### WHAT YOU NEED TO DO
Arrange these lines as a Markdown table with the columns Number and Line, skipping blank lines. Leave the pictures out of the table.

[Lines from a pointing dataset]
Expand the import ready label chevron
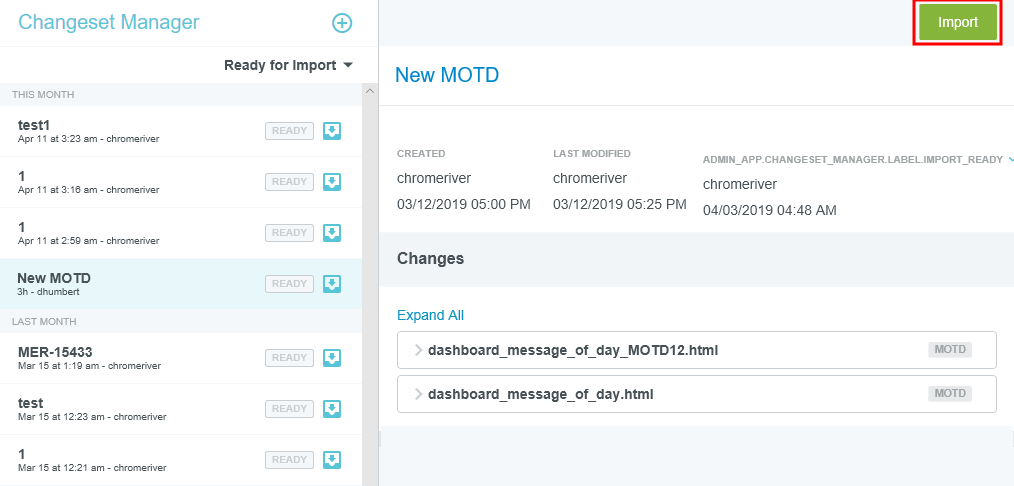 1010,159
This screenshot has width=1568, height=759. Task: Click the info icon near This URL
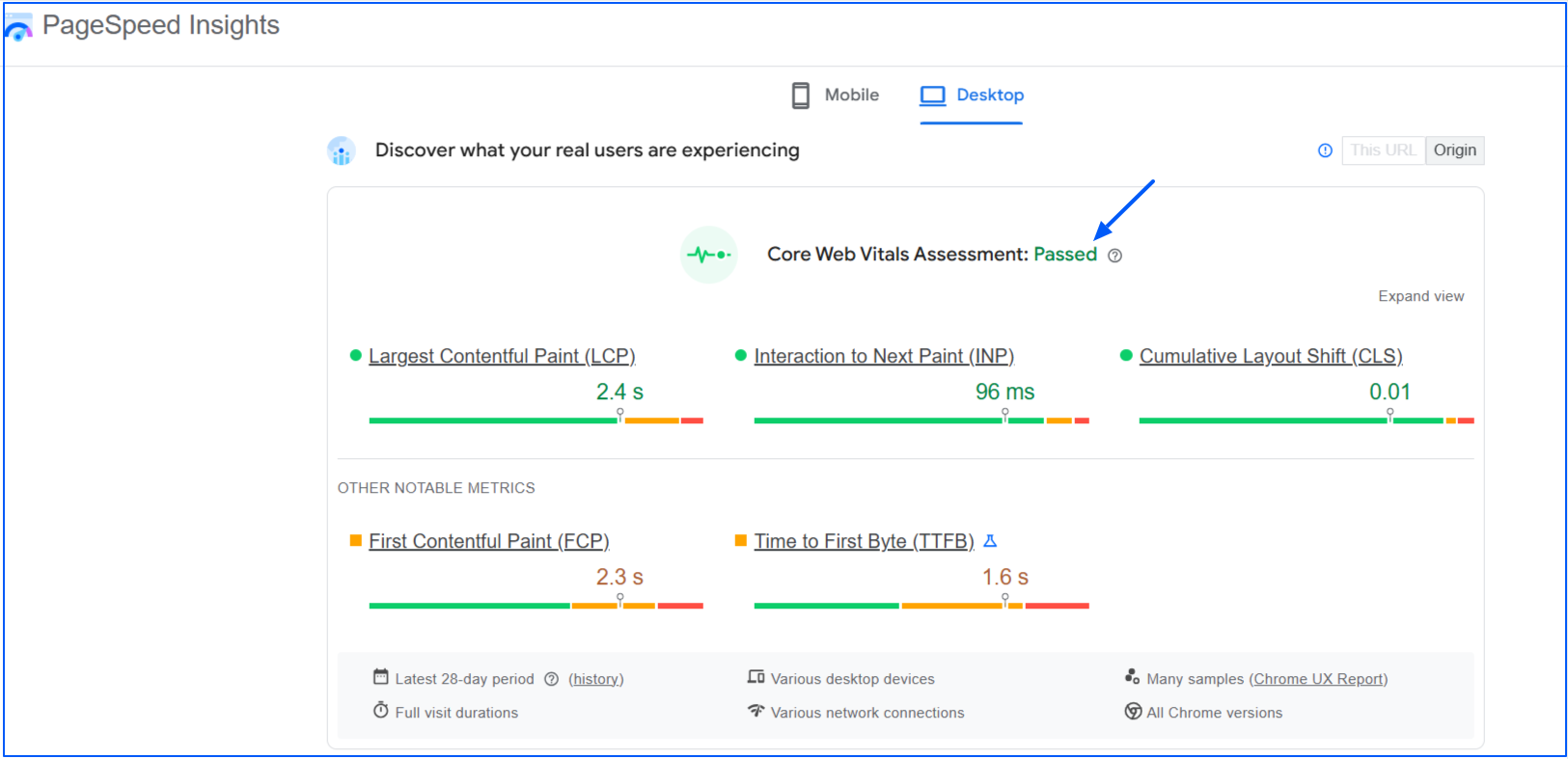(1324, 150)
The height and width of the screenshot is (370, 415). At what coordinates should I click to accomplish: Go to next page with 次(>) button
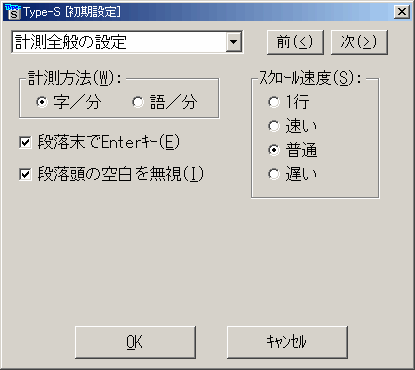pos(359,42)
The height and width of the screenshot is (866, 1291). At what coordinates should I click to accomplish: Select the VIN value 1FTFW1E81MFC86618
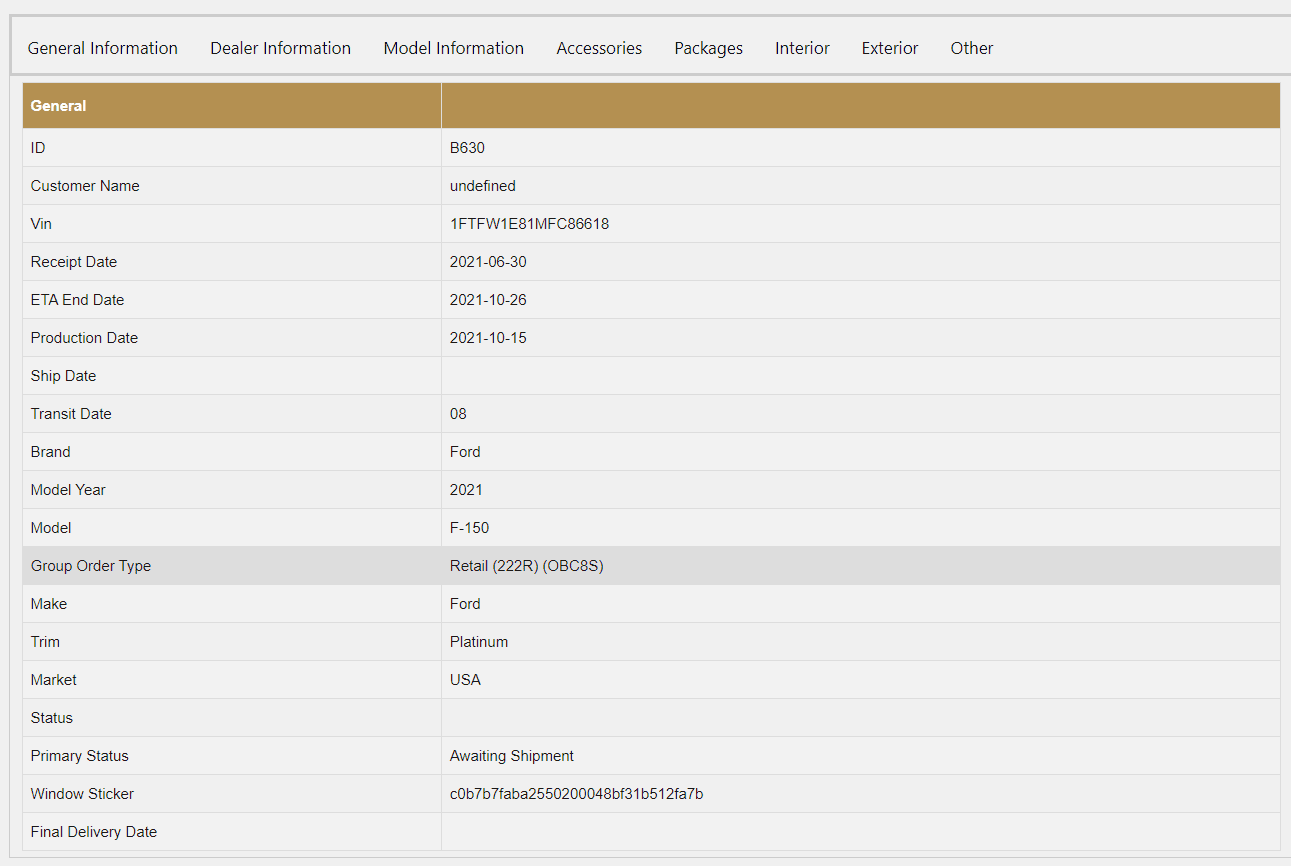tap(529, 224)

### OUTPUT BELOW
| Number | Line |
|---|---|
| 1 | Expand the import ready label chevron |
| 2 |  1010,159 |
| 3 | This screenshot has width=1568, height=759. Task: Click the info icon near This URL |
| 4 | (1324, 150) |
| 5 | The height and width of the screenshot is (370, 415). At what coordinates should I click to accomplish: Go to next page with 次(>) button |
| 6 | pos(359,42) |
| 7 | The height and width of the screenshot is (866, 1291). At what coordinates should I click to accomplish: Select the VIN value 1FTFW1E81MFC86618 |
| 8 | tap(529, 224) |